Sunday, 25 November 2018

Winter random square: thrushes and tree sparrows; plus Wardington Common Buzzards

Common Buzzard, Wardington
This weekend was Winter Random Square time again - the long-running winter bird count organised by the BOS for many years, and really easy to do: just spend at least two hours in your allocated 1km square (they all have reasonable public access via rights of way) and count what you see.

I recorded 31 species in my square, centred on the tiny hamlet of Plumpton tucked away in the south Northamptonshire countryside.  Most prominent were thrushes - lots of Redwings (at least 200) and plenty of Fieldfares, feasting mostly on the remaining berry crop but sometimes dropping down onto the fields to search for worms and other invertebrates.  Also good numbers of Skylarks and Yellowhammers, though raptors were is short supply, just a solitary Red Kite.

Driving out to the survey square I stopped off at a couple of places I used to see Tree Sparrows quite reliably, but couldn't find any - though there was a nice gathering of Lapwings and Golden Plover in a winter sown cereal field.
Golden Plovers, near Weston, Northamptonshire
I tried one last spot on my way back - a strip of game cover that looked promising - and sure enough, mixed in with about 50 Yellowhammers were a scattering of Tree Sparrows - about ten in total.  In the past few years Tree Sparrows have become noticeably scarcer in our area and they have disappeared completely from my BTO Breeding Bird Survey Square in nearby Moreton Pinkney.  So good to see them still around.

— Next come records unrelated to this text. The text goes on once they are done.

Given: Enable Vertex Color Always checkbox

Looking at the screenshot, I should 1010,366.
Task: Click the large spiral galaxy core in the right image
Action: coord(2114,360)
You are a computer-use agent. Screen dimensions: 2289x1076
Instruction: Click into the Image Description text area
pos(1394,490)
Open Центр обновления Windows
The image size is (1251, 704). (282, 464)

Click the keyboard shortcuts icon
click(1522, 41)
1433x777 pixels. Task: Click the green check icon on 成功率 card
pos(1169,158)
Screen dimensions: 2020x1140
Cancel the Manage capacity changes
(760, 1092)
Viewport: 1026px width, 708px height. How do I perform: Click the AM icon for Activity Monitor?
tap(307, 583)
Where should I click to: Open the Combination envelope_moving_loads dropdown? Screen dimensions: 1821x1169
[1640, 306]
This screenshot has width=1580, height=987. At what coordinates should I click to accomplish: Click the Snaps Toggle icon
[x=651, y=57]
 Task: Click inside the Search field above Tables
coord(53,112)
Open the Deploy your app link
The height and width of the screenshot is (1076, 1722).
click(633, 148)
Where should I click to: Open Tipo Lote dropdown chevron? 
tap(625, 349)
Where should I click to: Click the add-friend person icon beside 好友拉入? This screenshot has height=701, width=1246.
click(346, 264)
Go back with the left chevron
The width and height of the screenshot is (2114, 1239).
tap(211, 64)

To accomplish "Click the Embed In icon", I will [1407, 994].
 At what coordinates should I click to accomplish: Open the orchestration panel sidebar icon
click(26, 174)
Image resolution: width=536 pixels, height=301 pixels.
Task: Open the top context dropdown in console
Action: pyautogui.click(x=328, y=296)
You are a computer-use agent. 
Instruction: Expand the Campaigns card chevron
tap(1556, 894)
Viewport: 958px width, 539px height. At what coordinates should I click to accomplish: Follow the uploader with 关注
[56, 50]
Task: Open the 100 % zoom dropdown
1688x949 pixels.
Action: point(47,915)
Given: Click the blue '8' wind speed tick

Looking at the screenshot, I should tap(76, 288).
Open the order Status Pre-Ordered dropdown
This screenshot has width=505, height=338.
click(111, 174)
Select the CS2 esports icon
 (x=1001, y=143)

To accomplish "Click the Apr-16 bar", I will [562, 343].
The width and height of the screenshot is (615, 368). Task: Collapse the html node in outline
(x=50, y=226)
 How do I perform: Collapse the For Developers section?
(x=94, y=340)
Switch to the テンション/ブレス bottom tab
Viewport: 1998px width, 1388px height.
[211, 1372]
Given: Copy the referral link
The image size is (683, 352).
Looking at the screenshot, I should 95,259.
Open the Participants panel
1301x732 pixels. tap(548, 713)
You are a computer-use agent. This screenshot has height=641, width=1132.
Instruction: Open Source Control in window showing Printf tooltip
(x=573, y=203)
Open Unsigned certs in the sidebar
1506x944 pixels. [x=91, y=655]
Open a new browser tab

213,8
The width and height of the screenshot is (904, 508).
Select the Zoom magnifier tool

I hope to see Tree Sparrows in my garden again over the winter, but at the moment the most interesting birds around the village are the Common Buzzards, which like last year, have gathered in the big arable field at Top Dawkins.  My peak count so far is 19 birds.  One was particularly confiding, feeding quite close to one of the gateways.  They make short flights or a quick run, then pounce on their prey in the soil.